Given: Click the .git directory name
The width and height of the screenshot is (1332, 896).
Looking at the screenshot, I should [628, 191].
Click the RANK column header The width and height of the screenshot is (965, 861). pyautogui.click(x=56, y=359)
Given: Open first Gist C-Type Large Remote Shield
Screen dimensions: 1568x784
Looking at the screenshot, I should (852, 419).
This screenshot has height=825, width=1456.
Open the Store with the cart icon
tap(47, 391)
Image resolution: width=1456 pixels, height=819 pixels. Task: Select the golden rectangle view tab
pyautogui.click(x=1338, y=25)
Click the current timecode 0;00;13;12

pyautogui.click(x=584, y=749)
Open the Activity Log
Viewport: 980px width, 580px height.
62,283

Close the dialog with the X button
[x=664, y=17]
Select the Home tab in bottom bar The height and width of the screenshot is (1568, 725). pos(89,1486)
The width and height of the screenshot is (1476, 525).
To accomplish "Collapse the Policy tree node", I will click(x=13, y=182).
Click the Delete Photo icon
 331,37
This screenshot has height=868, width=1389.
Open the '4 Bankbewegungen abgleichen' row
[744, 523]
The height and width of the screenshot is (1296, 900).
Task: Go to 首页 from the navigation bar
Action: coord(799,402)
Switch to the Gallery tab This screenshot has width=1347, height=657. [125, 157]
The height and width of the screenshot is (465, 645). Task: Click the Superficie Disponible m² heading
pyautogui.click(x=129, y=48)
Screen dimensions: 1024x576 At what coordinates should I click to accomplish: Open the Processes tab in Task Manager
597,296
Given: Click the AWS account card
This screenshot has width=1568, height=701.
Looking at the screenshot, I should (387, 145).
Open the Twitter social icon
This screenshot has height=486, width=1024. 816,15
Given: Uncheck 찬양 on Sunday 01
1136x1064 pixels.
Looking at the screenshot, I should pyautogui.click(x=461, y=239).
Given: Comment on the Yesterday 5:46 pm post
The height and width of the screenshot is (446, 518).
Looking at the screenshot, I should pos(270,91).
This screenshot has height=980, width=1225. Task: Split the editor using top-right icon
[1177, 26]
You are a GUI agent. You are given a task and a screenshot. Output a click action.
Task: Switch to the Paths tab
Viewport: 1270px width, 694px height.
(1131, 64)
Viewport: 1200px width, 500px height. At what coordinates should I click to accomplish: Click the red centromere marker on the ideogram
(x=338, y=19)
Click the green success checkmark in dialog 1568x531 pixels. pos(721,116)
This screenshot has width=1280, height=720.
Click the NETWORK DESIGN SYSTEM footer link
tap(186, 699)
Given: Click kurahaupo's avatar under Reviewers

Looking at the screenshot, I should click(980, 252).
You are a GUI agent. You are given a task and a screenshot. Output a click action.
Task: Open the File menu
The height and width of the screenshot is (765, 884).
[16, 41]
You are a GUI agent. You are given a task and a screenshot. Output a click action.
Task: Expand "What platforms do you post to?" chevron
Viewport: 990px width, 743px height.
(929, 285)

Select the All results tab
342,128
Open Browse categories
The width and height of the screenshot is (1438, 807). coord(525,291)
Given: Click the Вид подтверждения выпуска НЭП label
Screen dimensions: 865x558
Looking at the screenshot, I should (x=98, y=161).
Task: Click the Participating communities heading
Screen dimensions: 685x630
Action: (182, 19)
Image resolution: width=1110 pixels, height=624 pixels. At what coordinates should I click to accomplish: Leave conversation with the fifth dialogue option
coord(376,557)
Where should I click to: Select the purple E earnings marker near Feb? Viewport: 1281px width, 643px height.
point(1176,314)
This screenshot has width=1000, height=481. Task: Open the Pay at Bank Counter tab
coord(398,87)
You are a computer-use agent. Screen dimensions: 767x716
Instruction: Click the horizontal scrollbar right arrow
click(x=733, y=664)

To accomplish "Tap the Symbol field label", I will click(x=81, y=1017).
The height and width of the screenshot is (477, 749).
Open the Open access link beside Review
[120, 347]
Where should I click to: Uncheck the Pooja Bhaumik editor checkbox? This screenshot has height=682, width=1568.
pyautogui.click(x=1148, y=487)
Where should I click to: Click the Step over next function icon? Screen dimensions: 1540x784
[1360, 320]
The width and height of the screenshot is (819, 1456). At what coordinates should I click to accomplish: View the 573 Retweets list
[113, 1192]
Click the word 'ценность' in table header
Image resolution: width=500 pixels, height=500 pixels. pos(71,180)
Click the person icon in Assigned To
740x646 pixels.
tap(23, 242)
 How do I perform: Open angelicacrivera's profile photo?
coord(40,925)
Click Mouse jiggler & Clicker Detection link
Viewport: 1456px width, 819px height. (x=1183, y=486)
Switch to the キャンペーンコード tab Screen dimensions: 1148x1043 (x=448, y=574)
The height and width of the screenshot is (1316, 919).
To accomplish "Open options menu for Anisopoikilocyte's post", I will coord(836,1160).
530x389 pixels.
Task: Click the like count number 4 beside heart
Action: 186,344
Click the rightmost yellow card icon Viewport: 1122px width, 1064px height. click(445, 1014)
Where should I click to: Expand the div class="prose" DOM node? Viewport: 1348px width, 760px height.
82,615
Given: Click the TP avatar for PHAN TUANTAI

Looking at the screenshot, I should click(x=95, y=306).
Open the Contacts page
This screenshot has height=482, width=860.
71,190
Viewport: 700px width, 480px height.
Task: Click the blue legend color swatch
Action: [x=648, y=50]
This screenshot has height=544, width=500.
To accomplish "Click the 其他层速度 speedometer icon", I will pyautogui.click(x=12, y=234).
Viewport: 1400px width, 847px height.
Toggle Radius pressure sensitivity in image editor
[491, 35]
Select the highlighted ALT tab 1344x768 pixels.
# # # #
▶ **Instructions for the task**
The records above need to be retyped in full, exactly as given.

▶ **Task output**
Given: Click the .git directory name
The width and height of the screenshot is (1332, 896).
Looking at the screenshot, I should [628, 191].
Click the RANK column header The width and height of the screenshot is (965, 861). pyautogui.click(x=56, y=359)
Given: Open first Gist C-Type Large Remote Shield
Screen dimensions: 1568x784
Looking at the screenshot, I should (852, 419).
This screenshot has height=825, width=1456.
Open the Store with the cart icon
tap(47, 391)
Image resolution: width=1456 pixels, height=819 pixels. Task: Select the golden rectangle view tab
pyautogui.click(x=1338, y=25)
Click the current timecode 0;00;13;12

pyautogui.click(x=584, y=749)
Open the Activity Log
Viewport: 980px width, 580px height.
62,283

Close the dialog with the X button
[x=664, y=17]
Select the Home tab in bottom bar The height and width of the screenshot is (1568, 725). pos(89,1486)
The width and height of the screenshot is (1476, 525).
To accomplish "Collapse the Policy tree node", I will click(x=13, y=182).
Click the Delete Photo icon
 331,37
This screenshot has height=868, width=1389.
Open the '4 Bankbewegungen abgleichen' row
[744, 523]
The height and width of the screenshot is (1296, 900).
Task: Go to 首页 from the navigation bar
Action: coord(799,402)
Switch to the Gallery tab This screenshot has width=1347, height=657. [125, 157]
The height and width of the screenshot is (465, 645). Task: Click the Superficie Disponible m² heading
pyautogui.click(x=129, y=48)
Screen dimensions: 1024x576 At what coordinates should I click to accomplish: Open the Processes tab in Task Manager
597,296
Given: Click the AWS account card
This screenshot has width=1568, height=701.
Looking at the screenshot, I should (387, 145).
Open the Twitter social icon
This screenshot has height=486, width=1024. 816,15
Given: Uncheck 찬양 on Sunday 01
1136x1064 pixels.
Looking at the screenshot, I should pyautogui.click(x=461, y=239).
Given: Comment on the Yesterday 5:46 pm post
The height and width of the screenshot is (446, 518).
Looking at the screenshot, I should pos(270,91).
This screenshot has height=980, width=1225. Task: Split the editor using top-right icon
[1177, 26]
You are a GUI agent. You are given a task and a screenshot. Output a click action.
Task: Switch to the Paths tab
Viewport: 1270px width, 694px height.
(1131, 64)
Viewport: 1200px width, 500px height. At what coordinates should I click to accomplish: Click the red centromere marker on the ideogram
(x=338, y=19)
Click the green success checkmark in dialog 1568x531 pixels. pos(721,116)
This screenshot has width=1280, height=720.
Click the NETWORK DESIGN SYSTEM footer link
tap(186, 699)
Given: Click kurahaupo's avatar under Reviewers

Looking at the screenshot, I should click(980, 252).
You are a GUI agent. You are given a task and a screenshot. Output a click action.
Task: Open the File menu
The height and width of the screenshot is (765, 884).
[16, 41]
You are a GUI agent. You are given a task and a screenshot. Output a click action.
Task: Expand "What platforms do you post to?" chevron
Viewport: 990px width, 743px height.
(929, 285)

Select the All results tab
342,128
Open Browse categories
The width and height of the screenshot is (1438, 807). coord(525,291)
Given: Click the Вид подтверждения выпуска НЭП label
Screen dimensions: 865x558
Looking at the screenshot, I should (x=98, y=161).
Task: Click the Participating communities heading
Screen dimensions: 685x630
Action: (182, 19)
Image resolution: width=1110 pixels, height=624 pixels. At what coordinates should I click to accomplish: Leave conversation with the fifth dialogue option
coord(376,557)
Where should I click to: Select the purple E earnings marker near Feb? Viewport: 1281px width, 643px height.
point(1176,314)
This screenshot has width=1000, height=481. Task: Open the Pay at Bank Counter tab
coord(398,87)
You are a computer-use agent. Screen dimensions: 767x716
Instruction: Click the horizontal scrollbar right arrow
click(x=733, y=664)

To accomplish "Tap the Symbol field label", I will click(x=81, y=1017).
The height and width of the screenshot is (477, 749).
Open the Open access link beside Review
[120, 347]
Where should I click to: Uncheck the Pooja Bhaumik editor checkbox? This screenshot has height=682, width=1568.
pyautogui.click(x=1148, y=487)
Where should I click to: Click the Step over next function icon? Screen dimensions: 1540x784
[1360, 320]
The width and height of the screenshot is (819, 1456). At what coordinates should I click to accomplish: View the 573 Retweets list
[113, 1192]
Click the word 'ценность' in table header
Image resolution: width=500 pixels, height=500 pixels. pos(71,180)
Click the person icon in Assigned To
740x646 pixels.
tap(23, 242)
 How do I perform: Open angelicacrivera's profile photo?
coord(40,925)
Click Mouse jiggler & Clicker Detection link
Viewport: 1456px width, 819px height. (x=1183, y=486)
Switch to the キャンペーンコード tab Screen dimensions: 1148x1043 (x=448, y=574)
The height and width of the screenshot is (1316, 919).
To accomplish "Open options menu for Anisopoikilocyte's post", I will coord(836,1160).
530x389 pixels.
Task: Click the like count number 4 beside heart
Action: 186,344
Click the rightmost yellow card icon Viewport: 1122px width, 1064px height. click(445, 1014)
Where should I click to: Expand the div class="prose" DOM node? Viewport: 1348px width, 760px height.
82,615
Given: Click the TP avatar for PHAN TUANTAI

Looking at the screenshot, I should click(x=95, y=306).
Open the Contacts page
This screenshot has height=482, width=860.
71,190
Viewport: 700px width, 480px height.
Task: Click the blue legend color swatch
Action: [x=648, y=50]
This screenshot has height=544, width=500.
To accomplish "Click the 其他层速度 speedometer icon", I will pyautogui.click(x=12, y=234).
Viewport: 1400px width, 847px height.
Toggle Radius pressure sensitivity in image editor
[491, 35]
Select the highlighted ALT tab 1344x768 pixels.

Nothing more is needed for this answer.